> _文書本文_
========
2016年1月22日金曜日

国内経済不況と台湾独立への動きに対する共産中国の監視・工作活動

【台湾・総統選】中国紙社説、蔡氏当選を牽制
台湾と国交持つ国を「いつでも奪い取れる」「民衆が独立支持したわけではない」
2016.1.17 15:54更新 http://www.sankei.com/world/news/160117/wor1601170026-n1.html

台湾独立志向の最大野党、民主進歩党(民進党)の蔡英文主席が当選した台湾総統選について、中国共産党機関紙、人民日報系の環球時報(電子版)は2016116日深夜、社説で「民進党が勝ったが、台湾の民衆が台湾独立路線を支持したわけではない」と指摘、蔡氏をけん制した。
========
> _データ内容_
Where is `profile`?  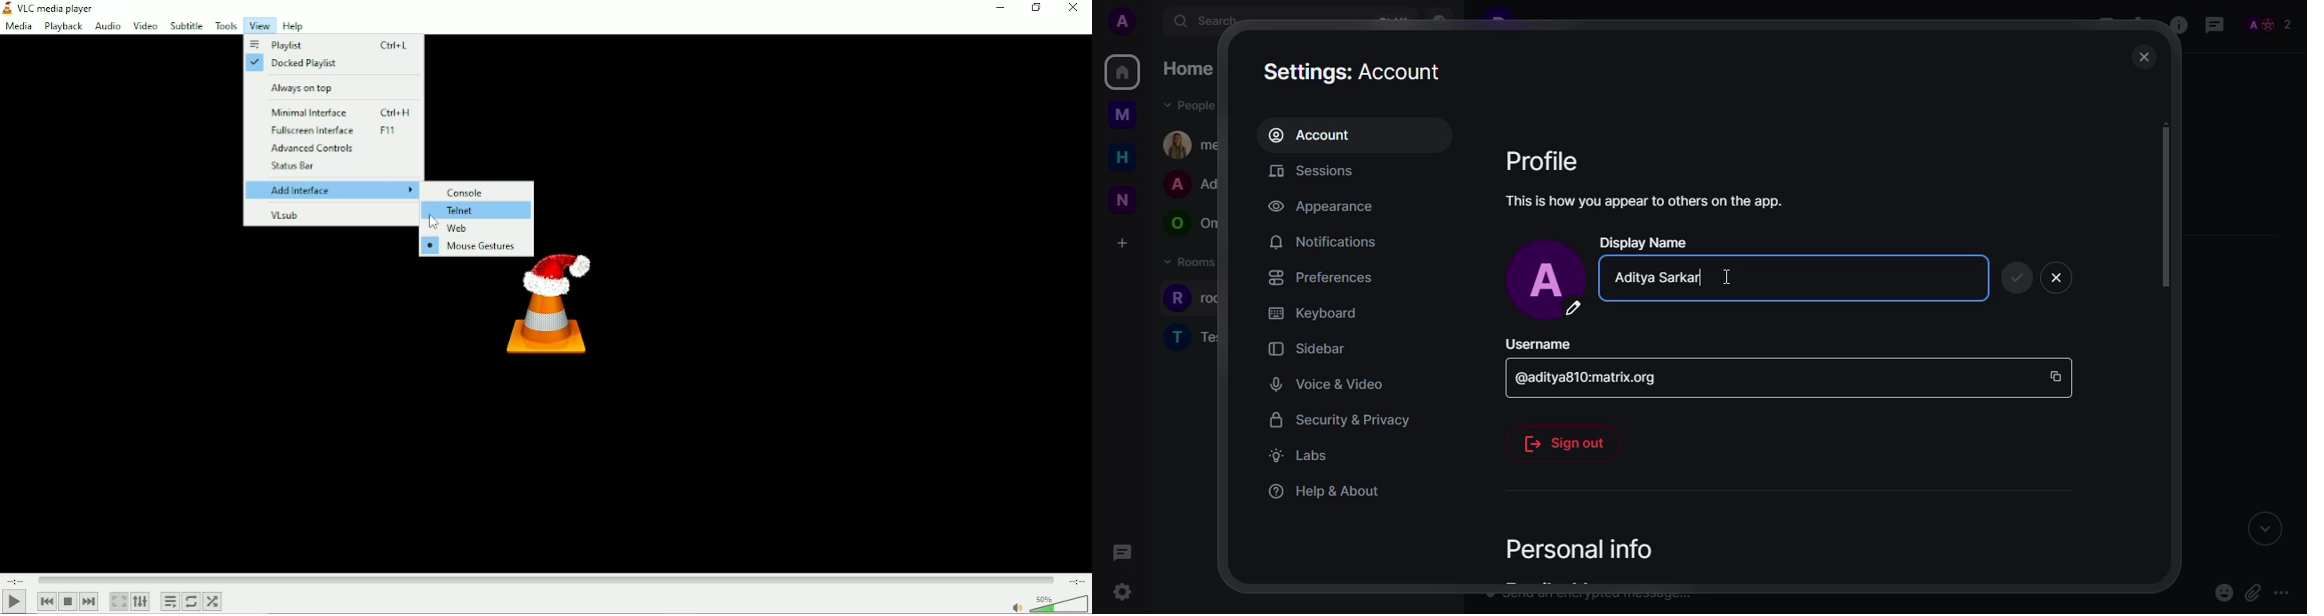 profile is located at coordinates (1544, 160).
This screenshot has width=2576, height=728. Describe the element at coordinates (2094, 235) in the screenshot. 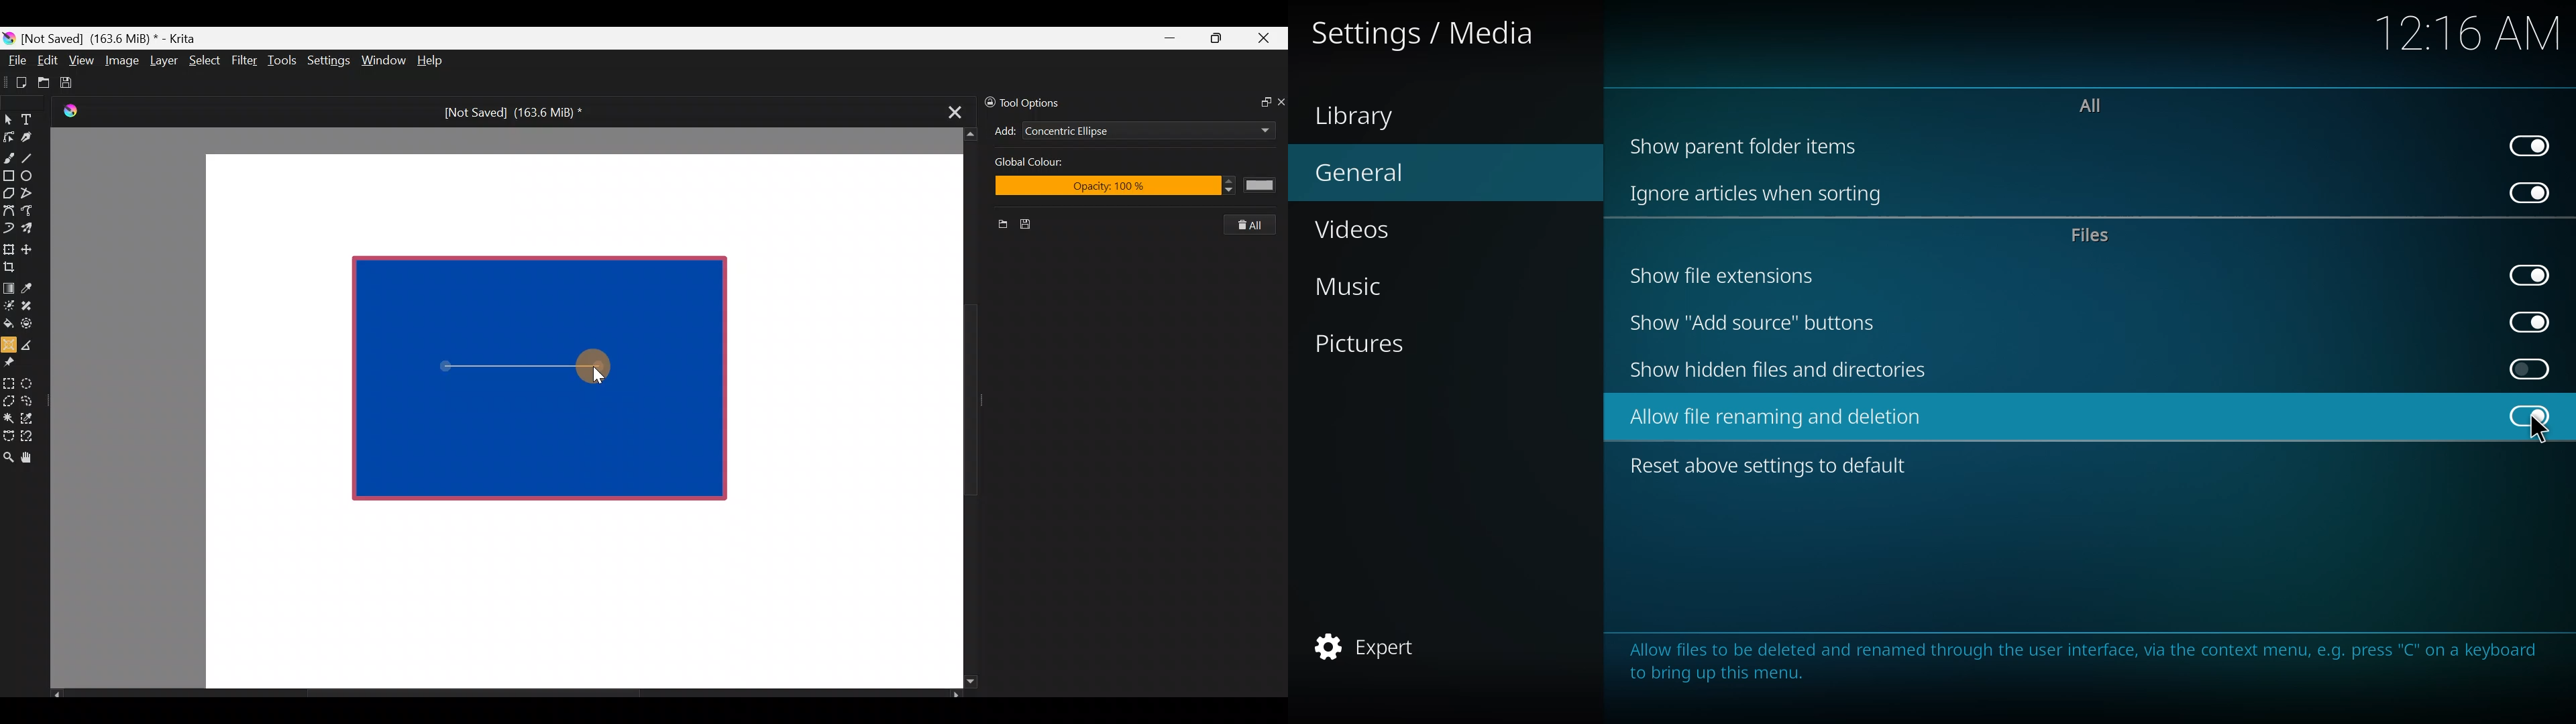

I see `files` at that location.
========
> _設問内容_
a: 文書本文によれば、環球時報はどの新聞の系列に属していますか。
b: 次の記述(i)〜(iii)が文書本文の内容と一致するかどうか、それぞれ「はい」か「いいえ」で答え、判断の根拠となる本文の語句をそのまま引用してください。
(i) 蔡英文氏は民主進歩党の主席である。
(ii) 環球時報の社説は、台湾の民衆が台湾独立路線を支持したと述べた。
(iii) 記事は2016.1.17 15:54に更新された。
c: 文書本文のうち、「2016年1月22日金曜日」で始まり「わけではない」と指摘、蔡氏をけん制した。」で終わる部分を一字一句違えずに書き写してください。
これらの資料は文書本文とは関係がありません。

> _回答一覧_
a: 中国共産党機関紙である人民日報の系列です。

b:
(i) はい。「民主進歩党(民進党)の蔡英文主席が当選した」
(ii) いいえ。「台湾の民衆が台湾独立路線を支持したわけではない」
(iii) はい。「2016.1.17 15:54更新」

c:
2016年1月22日金曜日

国内経済不況と台湾独立への動きに対する共産中国の監視・工作活動

【台湾・総統選】中国紙社説、蔡氏当選を牽制
台湾と国交持つ国を「いつでも奪い取れる」「民衆が独立支持したわけではない」
2016.1.17 15:54更新 http://www.sankei.com/world/news/160117/wor1601170026-n1.html

台湾独立志向の最大野党、民主進歩党(民進党)の蔡英文主席が当選した台湾総統選について、中国共産党機関紙、人民日報系の環球時報(電子版)は2016116日深夜、社説で「民進党が勝ったが、台湾の民衆が台湾独立路線を支持したわけではない」と指摘、蔡氏をけん制した。